Proses teknis untuk membuat mesinnya sendiri berapa lama?
Untuk bikin ketiga mesin ini menghabiskan waktu kurang lebih dua bulan. Karena ini kan juga mesin kedua yang sudah direvisi. Karya pertama itu cuma bikin satu mesin tapi tetap menghabiskan waktu dua bulan karena kan membuatnya lebih complicated karena dari nol dan belum kebayang harus ngapain.
Waktu aku diundang sama Aaron dari Museum MACAN, mereka ingin lebih banyak mesin. Saat itu aku putusin, ya sudah bikin dari baru aja. Mesin yang lama kita pensiunkan dan langsung bikin tiga buah. Mesin yang sekarang, sekali cetak miniatur patung rumah paling lama itu maksimal 4 jam 40 menit.
Bagaimana kamu mendapatkan dan mendeskripsikan signature style kamu?
Saya tertarik banget suatu hal yang dinamis. Awalnya saya belajar seni patung tapi semuanya kaku, setelah karyanya jadi ya patungnya diam. Setelah lulus, belum banyak yang praktiknya seperti saya, makanya coba suatu hal yang kinetik, sound, main-main sama cahaya, dan ada video juga.
Semua itu berjalan secara otodidak dari 2008 sampai sekarang.
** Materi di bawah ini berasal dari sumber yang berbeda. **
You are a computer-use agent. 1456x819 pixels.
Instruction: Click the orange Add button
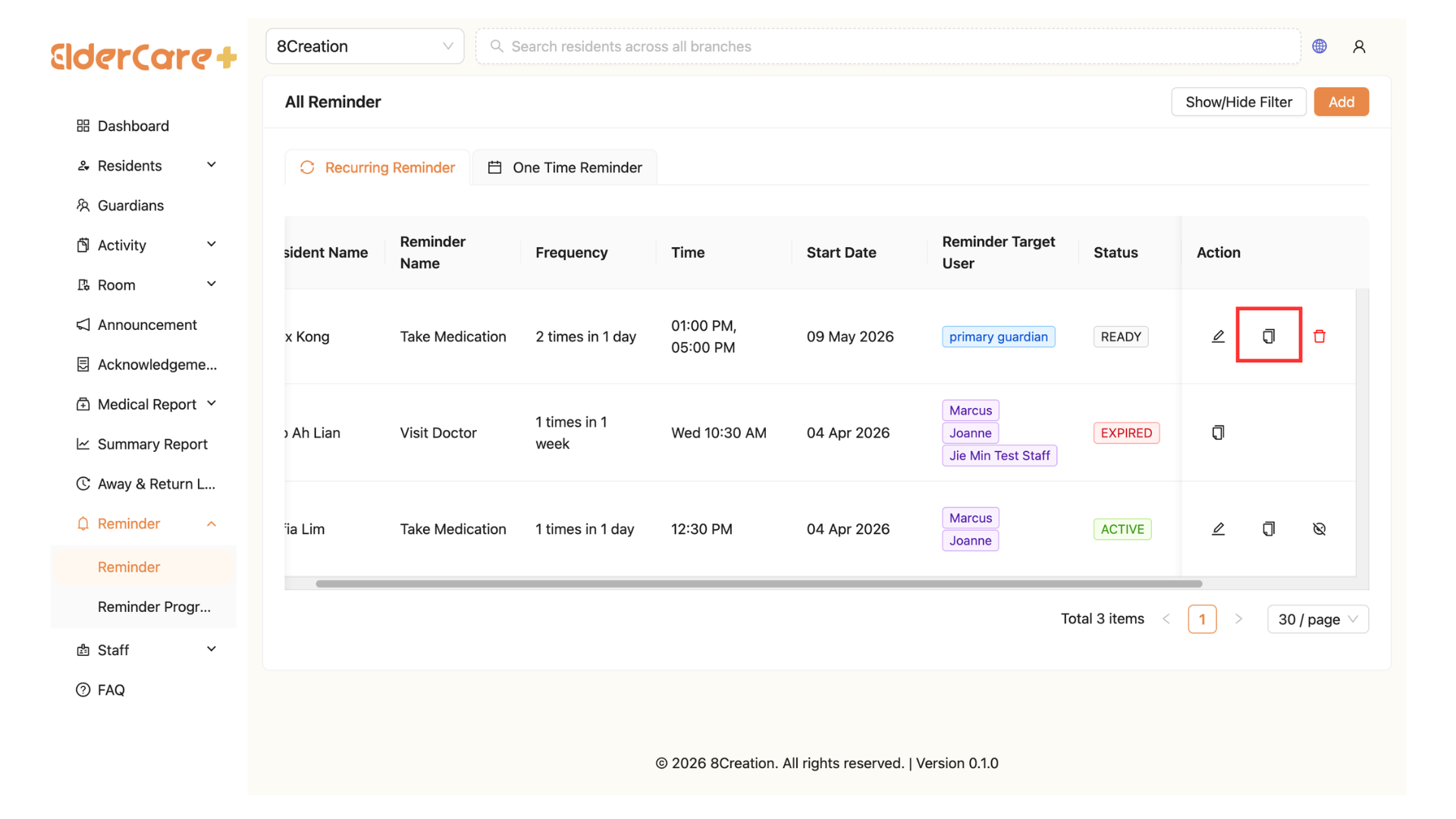point(1341,102)
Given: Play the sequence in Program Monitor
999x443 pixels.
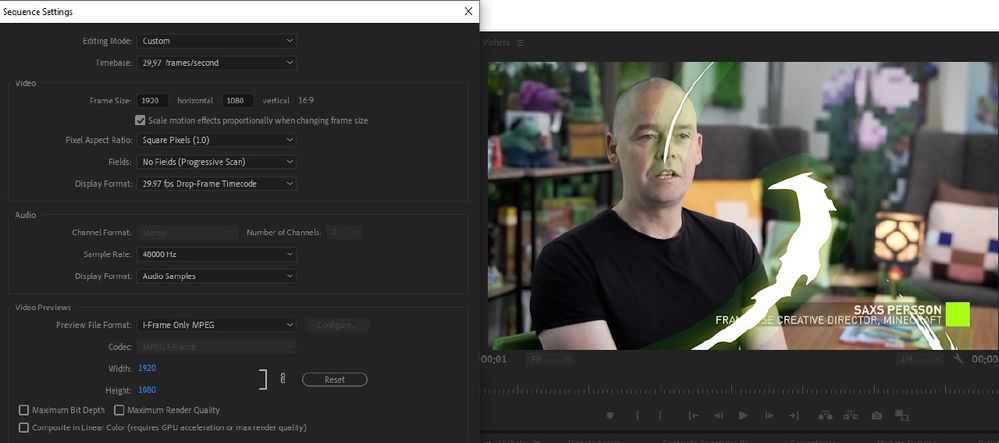Looking at the screenshot, I should (x=743, y=416).
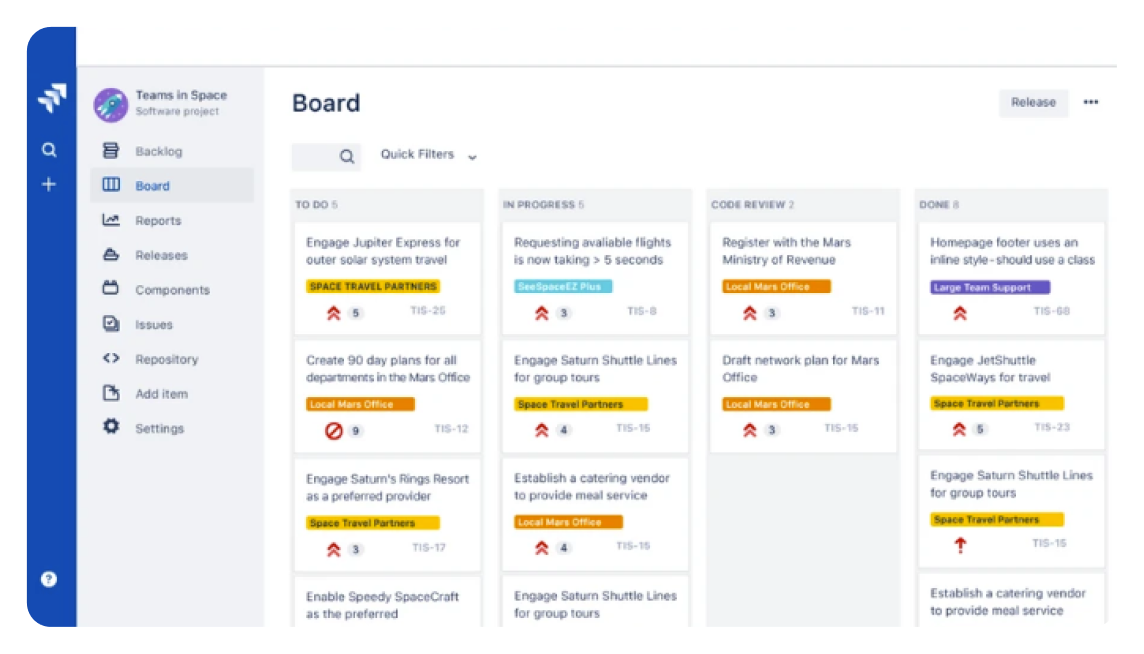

Setiap kali bekerja selalu ada kesalahan karena setiap berkarya juga selalu yang baru terus. Saya mau terus belajar lagi. Makanya, sekarang saya bikin printer, biar karyanya terlihat real-time, di mana ada mesin yang matung, bukan saya.
Apakah ada keseruan tersendiri gabung di pameran dengan banyak seniman lain seperti ini?
Saya sangat tertarik dengan karya yang ada unsur sosial-politik, isu kebudayaan. Waktu lihat line-up pameran ini, suka banget karena seniman yang bergabung rata-rata punya pemikiran yang sama. Pemikirannya mirip, cara berpikirnya juga cukup mikir, tetapi eksekusi yang sangat berbeda.